**PROBLEM STATEMENT**
Every record must appear in your reply exactly as written.

::::

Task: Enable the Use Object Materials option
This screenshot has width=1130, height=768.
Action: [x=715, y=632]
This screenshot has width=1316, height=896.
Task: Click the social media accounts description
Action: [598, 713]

::::

**SOLUTION TO THE PROBLEM**
Task: Enable the Use Object Materials option
This screenshot has width=1130, height=768.
Action: [x=715, y=632]
This screenshot has width=1316, height=896.
Task: Click the social media accounts description
Action: [598, 713]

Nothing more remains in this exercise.